Well Camel you shouldn't have said anything now everyone knows your name is Joe. Joe Camel why does that sound familiar?


----------



## Urinal Cake (Oct 19, 2013)

I miss something? Slippy quarantined? 
MM -Gone for Good?
Linear Checked-out on his own?
PaulsS fell overboard?
I must have been too self absorbed...
Details?


----------



## A Watchman (Sep 14, 2015)

Urinal Cake said:


> I miss something? Slippy quarantined?
> MM -Gone for Good?
> Linear Checked-out on his own?
> PaulsS fell overboard?
> ...


It is hush hush for now..... I am betting it is a planned new reality TV show. What a cast huh?


----------



## Auntie (Oct 4, 2014)

Urinal Cake said:


> I miss something? Slippy quarantined?
> MM -Gone for Good?
> Linear Checked-out on his own?
> PaulsS fell overboard?
> ...


Details - The hammer fell


----------



## A Watchman (Sep 14, 2015)

Just noticed Arklatex seems to be out of pocket lately. Since I haven't been locked in...yet....just how big is this box?


----------



## MI.oldguy (Apr 18, 2013)

A Watchman said:


> Just noticed Arklatex seems to be out of pocket lately. Since I haven't been locked in...yet....just how big is this box?


Seems like its getting bigger by the day.


----------



## rice paddy daddy (Jul 17, 2012)

Lady_Husker said:


> Slippy was my friend *tear* I want my Slippy back!
> 
> I'm not sure what least to the suspension of Slippy and the banning of MM, but if it was simply for speaking their minds then we, as a group, have some re-thinking to do.
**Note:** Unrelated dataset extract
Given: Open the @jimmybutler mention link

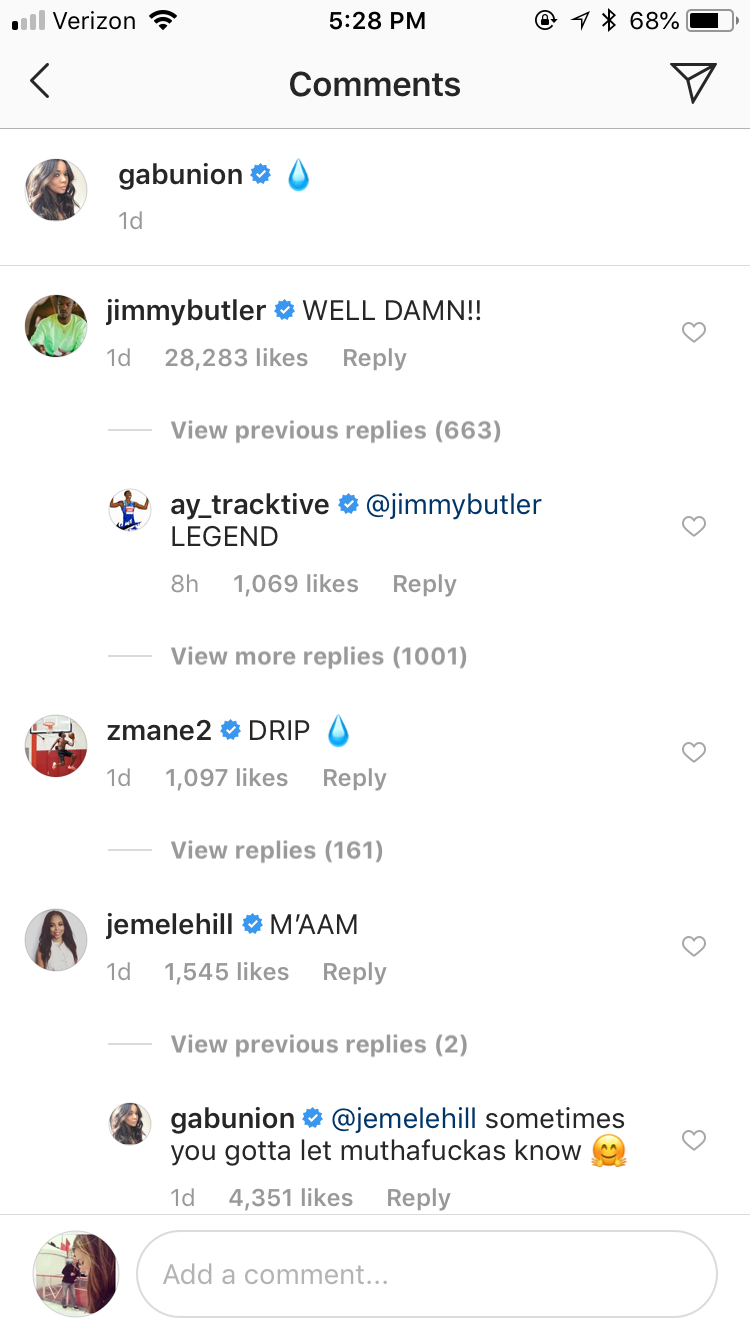Looking at the screenshot, I should [x=454, y=505].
Whether it is in person or on a forum, the first amendment stands and I stand behind it.
> 
> That being said, I have faith that the mods had a good reason for it all...I just wish I knew what it was, because I'm nosy like that.


With all due respect, Lady Husker, the First Amendment concerns political speech in a public place. This forum is privately owned, and as such, limits on what may be said here are entirely up to the owners.
In other words, the First Amendment protection does not apply here. Yes, you may say whatever you care to, but you may be censured.

No mod would ever discuss any specific ban/infraction/suspension with anyone other than the person involved.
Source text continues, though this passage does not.